───── Texte fourni

Avec la libération de la France (août-septembre 1944) la réorganisation des forces espagnoles de guérilla –environ onze mille hommes armés– s’opère avec leur concentration dans les départements proches de la frontière franco-espagnole. La réapparition publique des principales organisations politiques espagnoles de l’exil –républicaines, socialistes et libertaires– et la diffusion de leurs consignes, instructions, et dans certains cas d’ultimatums, provoque le fractionnement de l’initiative communiste « Face à l’Espagne ». Et lorsque ce qu’on appelle l’invasion du Val d’Aran se produit à l’automne 1944, les détachements de guérilleros qui y participent, en comptant un gros millier de jeunes récemment enrôlés, n’atteint pas les cinq mille hommes.
Avec les communistes, qui forment le gros des expéditions de guérilla à travers les Pyrénées, on a, cependant, la collaboration de socialistes partisans de Negrín et d’Álvarez del Vayo, ainsi que celle d’un groupe de libertaires, connus sous le nom de « Groupement cénétiste de l’Union nationale ». Quelques mois plus tard, avec la fin de la Seconde Guerre mondiale (mai 1945), les exilés républicains espagnols sont confrontés à une série d’options qui allaient du retour en Espagne (« Les exilés pourront réintégrer leurs foyers, sans subir aucune sorte d’ennui », pouvait-on lire, à travers les notes officielles, dans la presse franquiste), à l’émigration vers des pays d’Amérique latine, en passant par l’installation dans des pays européens, et tout particulièrement en France. Encore que, dans ce dernier l’aménagement continue à être provisoire, puisque ce qu’on appelle l’offensive diplomatique contre le régime franquiste a été mis en marche, dans le cadre des Nations Unies. Et, aussi bien le gouvernement en exil que préside le républicain José Giral, que l’immense majorité des partis et des organisations de gauche espagnols, attendent l’écroulement du régime instauré par les vainqueurs de la guerre civile, au printemps 1939. Entre temps, et certains depuis le début du conflit –été 1936–, des milliers d’Espagnols et d’Espagnoles, encadrés dans des groupes de guérilleros, ou faisant partie de leurs forces auxiliaires, se battent sur le sol de l’Espagne –en Galice, aux Asturies, en Estrémadure, dans La Mancha, en Andalousie et en Aragon, en particulier–, sans que l’exil ne leur prête l’aide la plus minime.

──────────
───── Données fournies

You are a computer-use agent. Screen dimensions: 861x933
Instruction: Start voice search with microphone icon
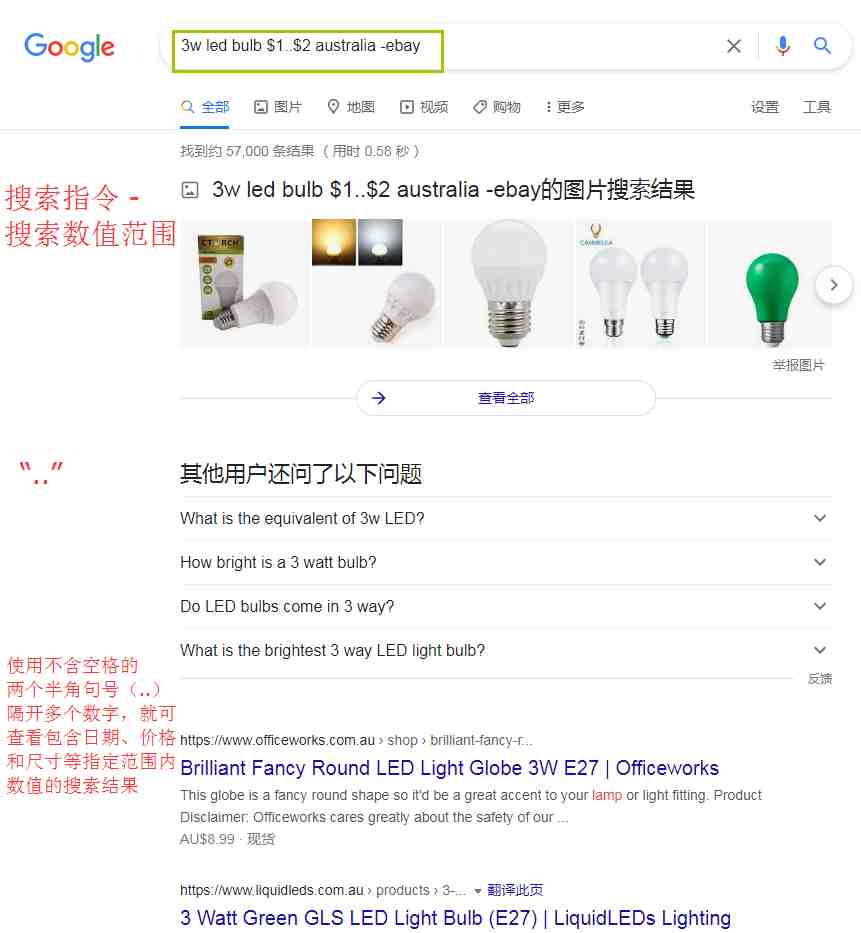(782, 46)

──────────

== Consignes ==
1. Selon le texte sur la guérilla espagnole, qui préside le gouvernement républicain en exil ?
2. Rédigez la suite du texte sur la guérilla espagnole, en partant de sa dernière phrase.

== Réponses point par point ==
1. Le républicain José Giral.

2.
Une folie

Malgré tout, les comportements étaient assez forts pour écarter tout renoncement. M. P. S « Chispita » déclare: « Non, l’enthousiasme n’a pas trop décliné parmi les expéditionnaires, lorsque les principales forces de l’exil ont désavoué l’invasion de guérilla dans les Pyrénées. N’oublie pas que nous venions de libérer la France. Bon, je veux dire que nous avions été les principaux libérateurs du Midi de la France. Et nous pensions que rien n’allait nous résister. Mais, dans le fond, il ne manquait pas ceux –et j’en faisais partie– qui craignaient qu’avec l’apparition des communistes comme force centrale de l’invasion, les possibilités de triomphe allait diminuer. C’est la vérité. Mais on a continué “ de l’avant”, car nous ne voyions pas d’autre chemin et dans bien des cas par solidarité envers nos compagnons d’armes des années difficiles (1941-1944). Rien qu’en pénétrant sur le territoire espagnol, nous nous sommes rendu compte que la “ tâche libératrice ” n’allait pas être aussi simple que beaucoup se l’imaginaient. Possiblement, si nous avions eu connaissance de l’existence de tant de groupes de guérilleros locaux, nous ne nous serions pas tant occupés de la zone frontière.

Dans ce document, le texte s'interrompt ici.